The Gators last played at home on May 13 when they beat Mississippi State 2-1. The next day they boarded bus for Alabama, where they spent more than two weeks.

First, they played a road game at Samford in Birmingham. Next was a three-game series at Auburn. Finally, the Gators spent more than a week in Hoover for the SEC Baseball Tournament.

Needless to say, they are glad to be back at McKethan Stadium, where they were 26-8 this season.

“It’s definitely a big advantage to be playing at home right now,’’ junior pitcher Hudson Randall said. “It’s nice to be back in your own bed and in your own house.”


Freshman second baseman Casey Turgeon missed the fall season due to a scooter accident. Once he returned to the diamond, junior shortstop Nolan Fontana quickly helped Turgeon adjust.

A “throwback” according to O’Sullivan for his old-school approach to the game, Turgeon started 58 games and hit .271 with three home runs and 24 RBIs. Turgeon played a good second base, too, making only seven errors and showing excellent range and instincts in the field.

He compliments Fontana, one of the college game’s best defensive shortstops, for making the transition from Palm Harbor High in Pinellas County to UF easier than it could have been.

“I thought I was going to be way behind,’’ Turgeon said. “Nolan took me under his wing and I got a lot of extra work. He knew that I played infield and I guess he liked me.”

For the record, yes, Fontana does like his younger teammate. He also respects him for the way he plays the game.

“Josh Adams did the same thing for me when I got here,’’ Fontana said. “I saw a lot of myself in Casey when I got here and that’s a big part of making a connection. He’s a hard-nosed guy that loves playing the game of baseball. He just grinds it out. He knows baseball is a game of failure.”


Tucker is the most experienced player in the postseason for the Gators. In 23 career postseason games, Tucker is hitting .361 with nine homers and 35 RBIs.

As a freshman in 2009, he was named MVP of the Gainesville Regional by hitting .650 (13-for-20) with three homers and eight RBIs. In last season’s Super Regional win over Mississippi State, Tucker’s go-ahead three-run homer in Game 3 was the difference.

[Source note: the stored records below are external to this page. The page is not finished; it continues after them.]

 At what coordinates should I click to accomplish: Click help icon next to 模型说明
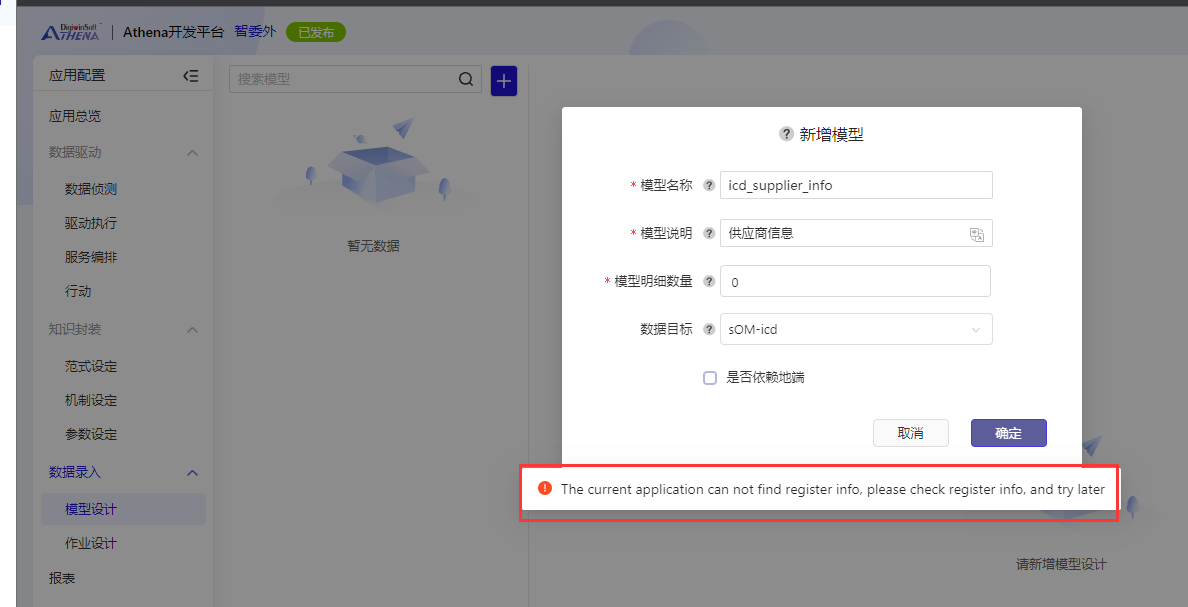(709, 233)
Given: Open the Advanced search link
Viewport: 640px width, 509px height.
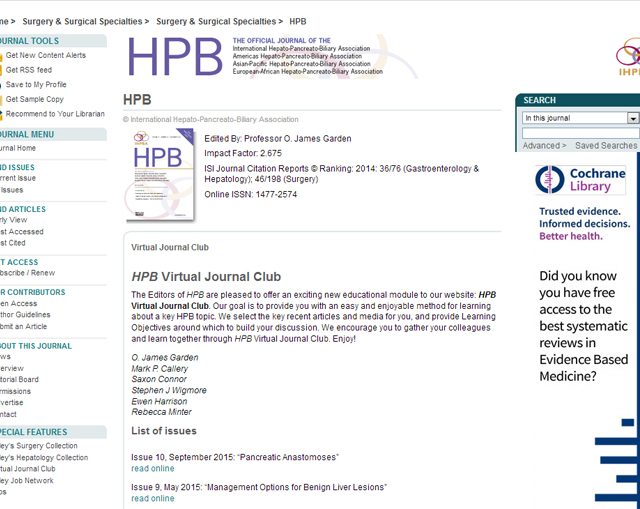Looking at the screenshot, I should click(x=543, y=146).
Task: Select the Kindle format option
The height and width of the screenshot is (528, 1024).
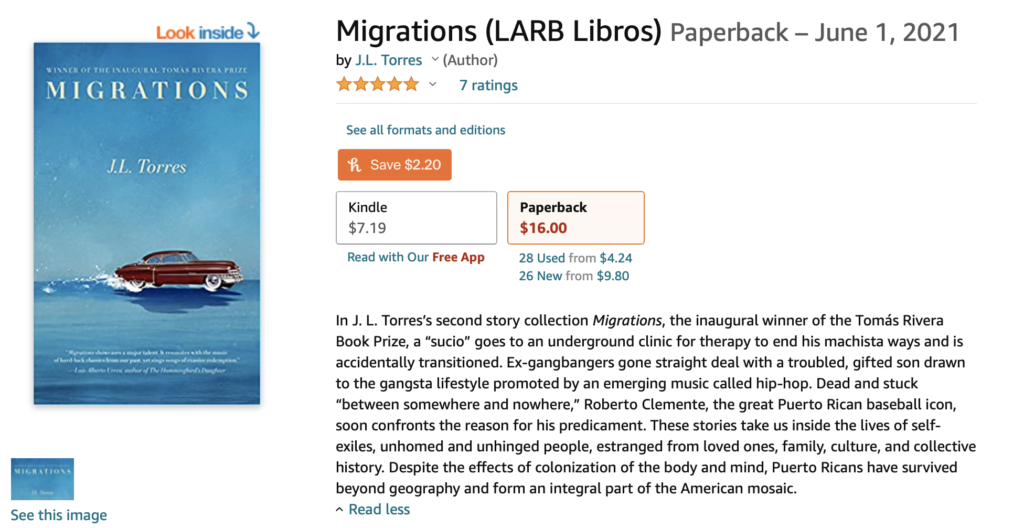Action: [x=416, y=217]
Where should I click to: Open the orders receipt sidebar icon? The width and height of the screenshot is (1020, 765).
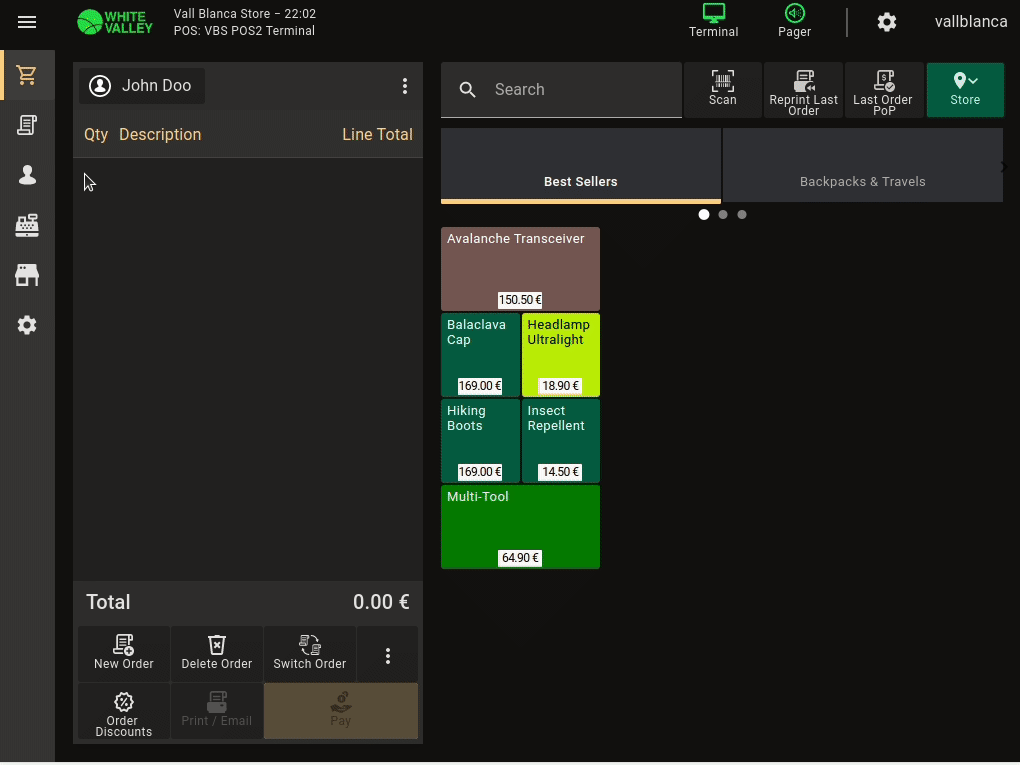[27, 125]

Tucker enters his final postseason with the Gators hitting .312 with 14 home runs and 44 RBIs. While his numbers are down from a year ago, O’Sullivan’s confidence in Tucker is not.

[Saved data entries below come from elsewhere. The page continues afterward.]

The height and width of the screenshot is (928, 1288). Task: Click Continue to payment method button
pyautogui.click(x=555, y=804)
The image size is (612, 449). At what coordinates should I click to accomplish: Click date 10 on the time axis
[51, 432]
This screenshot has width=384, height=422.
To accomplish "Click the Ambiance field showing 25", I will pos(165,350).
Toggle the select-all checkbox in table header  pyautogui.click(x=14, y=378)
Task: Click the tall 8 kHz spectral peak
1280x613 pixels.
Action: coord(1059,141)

“He’s [hit well in the postseason] in the past and hopefully he’ll do that again this weekend,’’ O’Sullivan said. “We’re certainly going to need him.”


One of the most ill-timed events in sports each June is the MLB Amateur Draft – at least in the eyes of many college coaches. The draft is on Monday and in the midst of the college postseason.

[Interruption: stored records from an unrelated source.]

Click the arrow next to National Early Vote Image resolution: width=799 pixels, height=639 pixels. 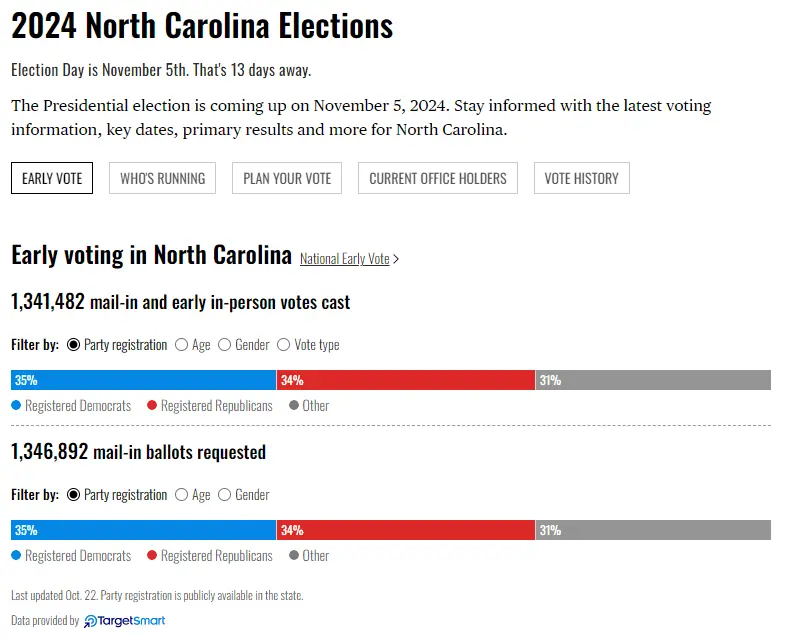396,259
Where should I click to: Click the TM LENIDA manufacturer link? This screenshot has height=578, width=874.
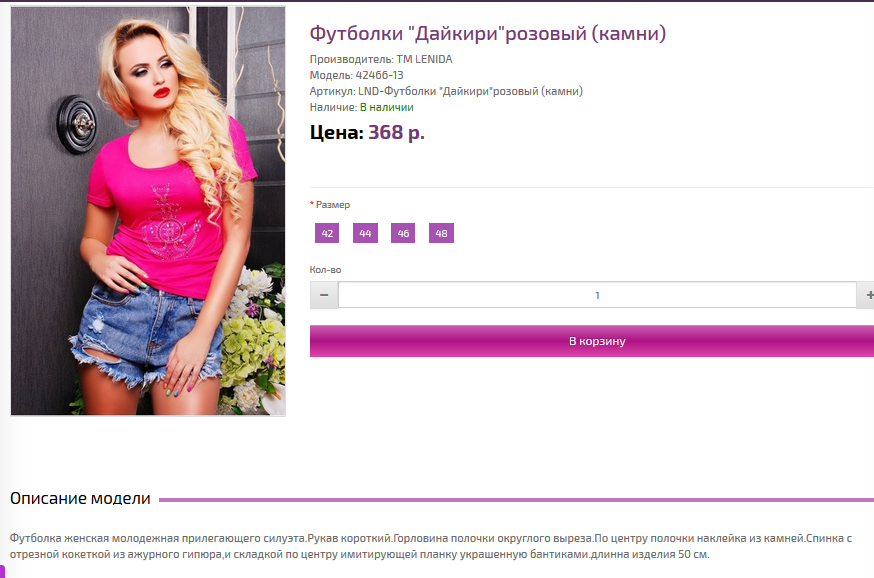coord(424,59)
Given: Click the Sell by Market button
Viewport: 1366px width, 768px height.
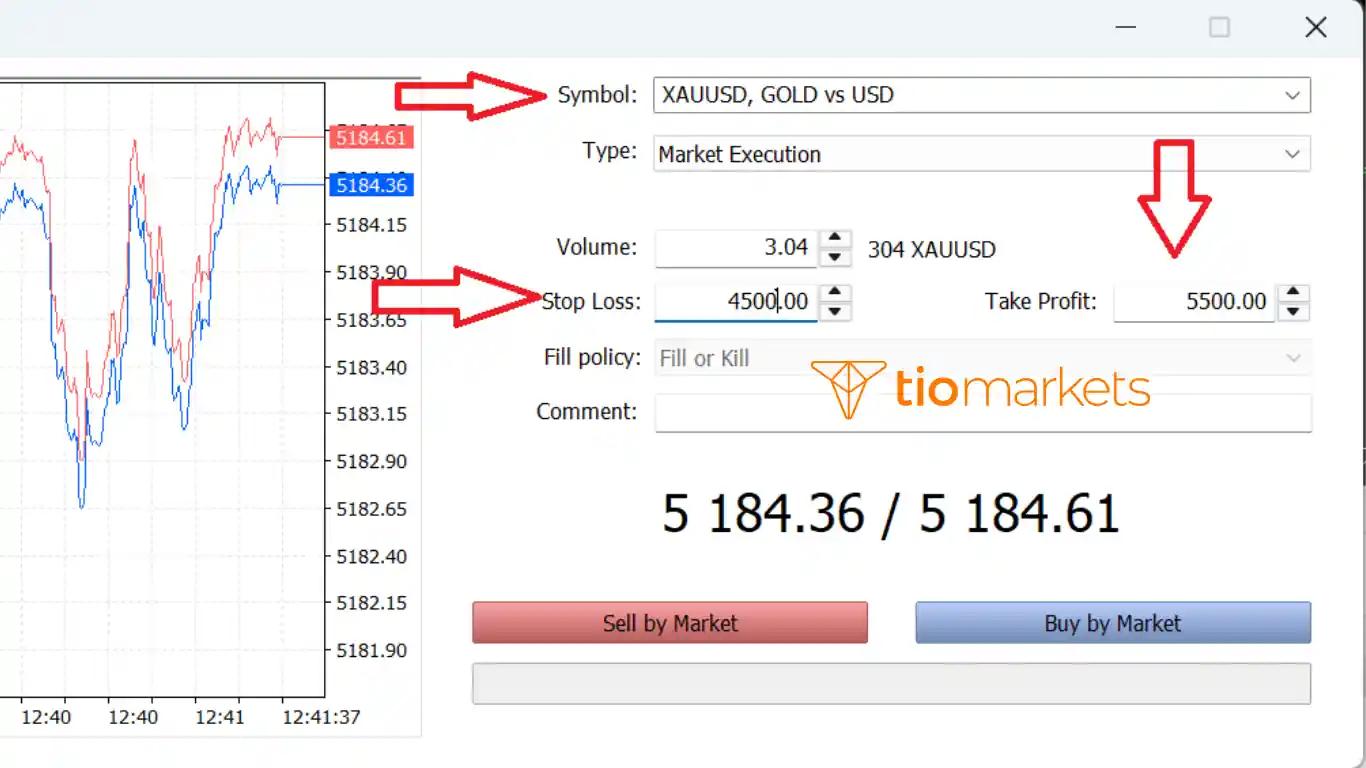Looking at the screenshot, I should click(670, 621).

For a team loaded with several potential high draft picks – Zunino is expected to go in the first five picks – there is usually as many questions about the draft as the college postseason this time of year.

The Gators take a low-key approach to the upcoming draft to make sure everyone remains focused on the ultimate goal of returning to Omaha.

“We don’t really try to think about it,” Randall said. “You’re going to go where you are going to go and what’s going to happen is what’s going to happen.”

O’Sullivan is confident the Gators are focused and mature enough to handle whatever the draft brings.

“I’m not even going to discuss the draft. It has nothing to do with this team this weekend,’’ he said. “I fully trust our players that they are fully focused on the task at hand and that’s worrying about Bethune-Cookman on Friday night. I don’t see it as a problem at all.”


Randall grew up near Atlanta and often attended Georgia Tech sporting events when he was growing up. His father, Michael, went to Georgia Tech.

If the Gators and Yellow Jackets meet up in the Gainesville Regional, it will be fun for Randall.

“My dad and I have talked about it already,’’ he said. “I grew up watching Georgia Tech baseball, football, basketball, so it would be kind of fun playing them in my college career. I haven’t done that.”

As for those Georgia Tech clothes he has back home: “They are all too small to wear now.”